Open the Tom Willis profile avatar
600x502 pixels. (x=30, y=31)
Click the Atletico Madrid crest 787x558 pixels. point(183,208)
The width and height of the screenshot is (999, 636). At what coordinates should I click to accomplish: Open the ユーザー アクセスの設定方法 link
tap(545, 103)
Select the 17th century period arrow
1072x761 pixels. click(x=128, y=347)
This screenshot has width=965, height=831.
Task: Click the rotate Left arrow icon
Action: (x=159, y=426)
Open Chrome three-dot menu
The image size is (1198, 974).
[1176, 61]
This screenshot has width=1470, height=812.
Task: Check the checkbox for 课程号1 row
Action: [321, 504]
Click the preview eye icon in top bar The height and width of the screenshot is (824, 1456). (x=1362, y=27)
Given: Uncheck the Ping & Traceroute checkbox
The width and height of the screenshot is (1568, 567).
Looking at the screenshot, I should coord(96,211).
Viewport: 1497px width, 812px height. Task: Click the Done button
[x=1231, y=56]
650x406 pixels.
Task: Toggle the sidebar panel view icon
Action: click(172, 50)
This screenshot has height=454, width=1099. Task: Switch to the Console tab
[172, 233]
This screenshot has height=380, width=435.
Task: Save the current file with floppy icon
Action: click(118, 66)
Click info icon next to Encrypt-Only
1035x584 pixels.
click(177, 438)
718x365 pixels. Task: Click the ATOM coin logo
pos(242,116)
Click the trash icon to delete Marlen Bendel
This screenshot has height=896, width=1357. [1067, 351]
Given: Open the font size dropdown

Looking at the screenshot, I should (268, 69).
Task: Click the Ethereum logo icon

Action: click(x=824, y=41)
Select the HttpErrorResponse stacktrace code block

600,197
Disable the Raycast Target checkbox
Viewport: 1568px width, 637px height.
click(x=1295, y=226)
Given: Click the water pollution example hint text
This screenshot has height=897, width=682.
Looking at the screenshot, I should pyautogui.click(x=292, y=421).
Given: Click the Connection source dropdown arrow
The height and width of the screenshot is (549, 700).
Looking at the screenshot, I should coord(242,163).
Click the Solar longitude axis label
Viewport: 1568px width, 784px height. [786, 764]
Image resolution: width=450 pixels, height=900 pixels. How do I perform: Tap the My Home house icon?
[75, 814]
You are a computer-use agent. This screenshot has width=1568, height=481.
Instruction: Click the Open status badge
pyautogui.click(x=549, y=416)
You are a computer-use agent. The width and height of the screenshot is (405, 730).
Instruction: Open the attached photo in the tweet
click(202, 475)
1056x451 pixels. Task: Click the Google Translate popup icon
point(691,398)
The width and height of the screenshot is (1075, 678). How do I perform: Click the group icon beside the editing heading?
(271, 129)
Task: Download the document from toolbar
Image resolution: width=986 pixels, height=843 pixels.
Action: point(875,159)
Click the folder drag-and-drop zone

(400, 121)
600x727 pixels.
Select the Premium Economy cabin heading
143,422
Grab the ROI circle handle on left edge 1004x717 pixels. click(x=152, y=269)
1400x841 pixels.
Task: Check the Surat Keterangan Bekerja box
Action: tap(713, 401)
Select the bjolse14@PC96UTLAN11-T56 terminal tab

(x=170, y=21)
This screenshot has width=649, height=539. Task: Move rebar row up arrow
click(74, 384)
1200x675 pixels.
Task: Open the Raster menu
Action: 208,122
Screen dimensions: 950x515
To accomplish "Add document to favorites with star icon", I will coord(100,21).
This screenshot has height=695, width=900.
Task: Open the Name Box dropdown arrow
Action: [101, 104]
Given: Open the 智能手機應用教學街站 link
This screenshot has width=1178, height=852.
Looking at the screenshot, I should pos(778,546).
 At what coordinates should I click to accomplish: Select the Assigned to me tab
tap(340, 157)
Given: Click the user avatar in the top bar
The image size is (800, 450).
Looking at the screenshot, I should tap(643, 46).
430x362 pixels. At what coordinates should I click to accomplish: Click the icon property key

⁂

(DIRECTION): Copy these records line for line, with no changes.

(PROBLEM SOLUTION):
Open the Tom Willis profile avatar
600x502 pixels. (x=30, y=31)
Click the Atletico Madrid crest 787x558 pixels. point(183,208)
The width and height of the screenshot is (999, 636). At what coordinates should I click to accomplish: Open the ユーザー アクセスの設定方法 link
tap(545, 103)
Select the 17th century period arrow
1072x761 pixels. click(x=128, y=347)
This screenshot has width=965, height=831.
Task: Click the rotate Left arrow icon
Action: (x=159, y=426)
Open Chrome three-dot menu
The image size is (1198, 974).
[1176, 61]
This screenshot has width=1470, height=812.
Task: Check the checkbox for 课程号1 row
Action: [321, 504]
Click the preview eye icon in top bar The height and width of the screenshot is (824, 1456). (x=1362, y=27)
Given: Uncheck the Ping & Traceroute checkbox
The width and height of the screenshot is (1568, 567).
Looking at the screenshot, I should coord(96,211).
Viewport: 1497px width, 812px height. Task: Click the Done button
[x=1231, y=56]
650x406 pixels.
Task: Toggle the sidebar panel view icon
Action: click(172, 50)
This screenshot has height=454, width=1099. Task: Switch to the Console tab
[172, 233]
This screenshot has height=380, width=435.
Task: Save the current file with floppy icon
Action: click(118, 66)
Click info icon next to Encrypt-Only
1035x584 pixels.
click(177, 438)
718x365 pixels. Task: Click the ATOM coin logo
pos(242,116)
Click the trash icon to delete Marlen Bendel
This screenshot has height=896, width=1357. [1067, 351]
Given: Open the font size dropdown

Looking at the screenshot, I should (268, 69).
Task: Click the Ethereum logo icon

Action: click(x=824, y=41)
Select the HttpErrorResponse stacktrace code block

600,197
Disable the Raycast Target checkbox
Viewport: 1568px width, 637px height.
click(x=1295, y=226)
Given: Click the water pollution example hint text
This screenshot has height=897, width=682.
Looking at the screenshot, I should pyautogui.click(x=292, y=421).
Given: Click the Connection source dropdown arrow
The height and width of the screenshot is (549, 700).
Looking at the screenshot, I should coord(242,163).
Click the Solar longitude axis label
Viewport: 1568px width, 784px height. [786, 764]
Image resolution: width=450 pixels, height=900 pixels. How do I perform: Tap the My Home house icon?
[75, 814]
You are a computer-use agent. This screenshot has width=1568, height=481.
Instruction: Click the Open status badge
pyautogui.click(x=549, y=416)
You are a computer-use agent. The width and height of the screenshot is (405, 730).
Instruction: Open the attached photo in the tweet
click(202, 475)
1056x451 pixels. Task: Click the Google Translate popup icon
point(691,398)
The width and height of the screenshot is (1075, 678). How do I perform: Click the group icon beside the editing heading?
(271, 129)
Task: Download the document from toolbar
Image resolution: width=986 pixels, height=843 pixels.
Action: point(875,159)
Click the folder drag-and-drop zone

(400, 121)
600x727 pixels.
Select the Premium Economy cabin heading
143,422
Grab the ROI circle handle on left edge 1004x717 pixels. click(x=152, y=269)
1400x841 pixels.
Task: Check the Surat Keterangan Bekerja box
Action: tap(713, 401)
Select the bjolse14@PC96UTLAN11-T56 terminal tab

(x=170, y=21)
This screenshot has width=649, height=539. Task: Move rebar row up arrow
click(74, 384)
1200x675 pixels.
Task: Open the Raster menu
Action: 208,122
Screen dimensions: 950x515
To accomplish "Add document to favorites with star icon", I will coord(100,21).
This screenshot has height=695, width=900.
Task: Open the Name Box dropdown arrow
Action: [101, 104]
Given: Open the 智能手機應用教學街站 link
This screenshot has width=1178, height=852.
Looking at the screenshot, I should pos(778,546).
 At what coordinates should I click to accomplish: Select the Assigned to me tab
tap(340, 157)
Given: Click the user avatar in the top bar
The image size is (800, 450).
Looking at the screenshot, I should tap(643, 46).
430x362 pixels. At what coordinates should I click to accomplish: Click the icon property key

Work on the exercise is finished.